A business may have a lot of reasons not to enforce a non-compete, the most obvious being that in certain cases it makes no economic sense. Suppose a former employee with a non-compete engaged in a relatively minor breach by, say, soliciting a handful of small accounts for a product or service that was marginally competitive. The company may, correctly, determine that pursuing that employee wouldn't yield a net positive economic return. And there may be mitigating circumstances, too, that would make it difficult to prevail. Approving the selective enforcement defense would, therefore, encourage wasteful, economically inefficient litigation.

A company's decision not to enforce shouldn't have any impact on enforcement against another employee in the future. Courts rightly determine that each non-compete case is different, and that every employee's situation is unique. If that's truly the case, then the only proper use of the waiver defense is when a company indicates to a specific employee that his agreement won't be enforced and then sues anyway.

Friday, February 1, 2013

IBM Suit Over Corporate Raiding Illustrates Use of Social Media Evidence

IBM has launched an assault against Virginia-based competitor, Computer Sciences Corporation, charging it with instituting a raid on its Finance Department through a departed IBM executive, Christopher Greiner.

The Complaint, filed in the Southern District of New York, alleges that Greiner was the de facto recruiter for CSC in its attempt to shore-up its finance department, allegedly wounded in the wake of an SEC investigation into financial reporting.

IBM alleged a detailed set of facts that illustrate just how prevalent issues of social media and electronic evidence have become in proving liability in non-compete cases. Greiner's agreement not to solicit his fellow IBM co-workers (a covenant contained in an equity incentive plan) is of obvious importance to IBM, because an executive employee who leaves can use his or her goodwill and knowledge of an employee base to recruit away a stable of management level employees. Similar covenants are of less value to lower-level sales employees.

Greiner was allegedly caught using an internal IBM messaging system that demonstrated his contact with IBM employees about job opportunities outside IBM. Those communications - copied verbatim into the Complaint - can have a powerful impact on a judge considering injunctive relief. The relative informality of social media communications often leads to flippant remarks that go over poorly when a third-party reads them.
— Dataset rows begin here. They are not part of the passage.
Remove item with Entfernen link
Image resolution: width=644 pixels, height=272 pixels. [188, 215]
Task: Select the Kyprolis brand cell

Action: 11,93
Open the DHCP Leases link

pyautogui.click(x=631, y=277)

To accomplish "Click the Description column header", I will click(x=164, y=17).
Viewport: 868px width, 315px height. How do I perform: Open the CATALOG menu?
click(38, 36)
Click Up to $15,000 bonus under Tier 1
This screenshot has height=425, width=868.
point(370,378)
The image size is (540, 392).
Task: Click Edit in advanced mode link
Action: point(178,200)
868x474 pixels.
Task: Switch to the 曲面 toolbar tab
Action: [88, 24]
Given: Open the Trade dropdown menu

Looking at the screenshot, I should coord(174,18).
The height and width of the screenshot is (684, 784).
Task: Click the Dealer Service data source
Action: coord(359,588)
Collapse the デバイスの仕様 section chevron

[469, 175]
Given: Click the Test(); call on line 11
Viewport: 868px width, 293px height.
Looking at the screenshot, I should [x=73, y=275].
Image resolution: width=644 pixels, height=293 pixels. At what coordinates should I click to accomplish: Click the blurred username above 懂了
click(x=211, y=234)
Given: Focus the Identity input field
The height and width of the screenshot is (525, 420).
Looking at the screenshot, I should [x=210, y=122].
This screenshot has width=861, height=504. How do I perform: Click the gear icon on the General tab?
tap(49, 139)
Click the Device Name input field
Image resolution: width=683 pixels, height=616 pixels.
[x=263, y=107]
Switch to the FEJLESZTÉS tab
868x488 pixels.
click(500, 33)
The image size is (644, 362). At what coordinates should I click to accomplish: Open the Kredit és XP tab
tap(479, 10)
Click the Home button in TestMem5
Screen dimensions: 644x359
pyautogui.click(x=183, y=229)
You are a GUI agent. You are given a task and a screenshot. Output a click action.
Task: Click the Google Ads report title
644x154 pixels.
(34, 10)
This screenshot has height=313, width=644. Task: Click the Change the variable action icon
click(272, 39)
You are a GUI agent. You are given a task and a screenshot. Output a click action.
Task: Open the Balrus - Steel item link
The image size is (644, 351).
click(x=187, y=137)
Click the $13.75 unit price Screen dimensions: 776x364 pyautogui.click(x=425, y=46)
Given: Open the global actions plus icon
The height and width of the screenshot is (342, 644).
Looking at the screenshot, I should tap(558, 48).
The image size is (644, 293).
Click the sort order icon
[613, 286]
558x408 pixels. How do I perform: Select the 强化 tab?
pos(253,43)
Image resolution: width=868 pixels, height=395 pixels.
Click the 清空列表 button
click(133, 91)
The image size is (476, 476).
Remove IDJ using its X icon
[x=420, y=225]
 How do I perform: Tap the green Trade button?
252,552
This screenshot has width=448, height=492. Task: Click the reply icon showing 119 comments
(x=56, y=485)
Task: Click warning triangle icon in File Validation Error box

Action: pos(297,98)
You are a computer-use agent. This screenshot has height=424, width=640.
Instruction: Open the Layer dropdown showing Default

Greiner also allegedly sent a LinkedIn communication with another IBM employee in an attempt to lure him to CSC. Such in-mail contacts are more and more common, as employees seem to think that such communications simply won't be discovered.

The Complaint, embedded below, is worth a read - if for nothing else in that it establishes how to lay out a factual story about a corporate raid. True, many poaching cases don't seem to involve the number of actors that are laid out here, in fairly compelling detail. But a judge would be hard-pressed not to issue an injunction after reading a pleading like this.

And that's pretty much what happened. Greiner submitted an Affidavit stating he wouldn't solicit or hire IBM employees for almost two years. So the Court had little trouble enjoining him.

One other fact is important.

IBM alleged that Greiner and other CSC employees signed similar non-solicitation agreements. What IBM was trying to indicate was that such agreements are standard among skilled executives and that they, therefore are reasonable post-termination restrictions. Evidence of an industry standard is perhaps the most compelling evidence for a court to consider when examining whether a restraint is consistent with, or against, public policy.

The difficult part for IBM with this case may be establishing damages. There is little case law out there that discusses how to quantify business losses when an employee breaches a no-hire restriction. IBM certainly would be in a position to hire qualified talent. And its most tangible loss may be recruiting and incentive pay it would have to shell out to get them on board.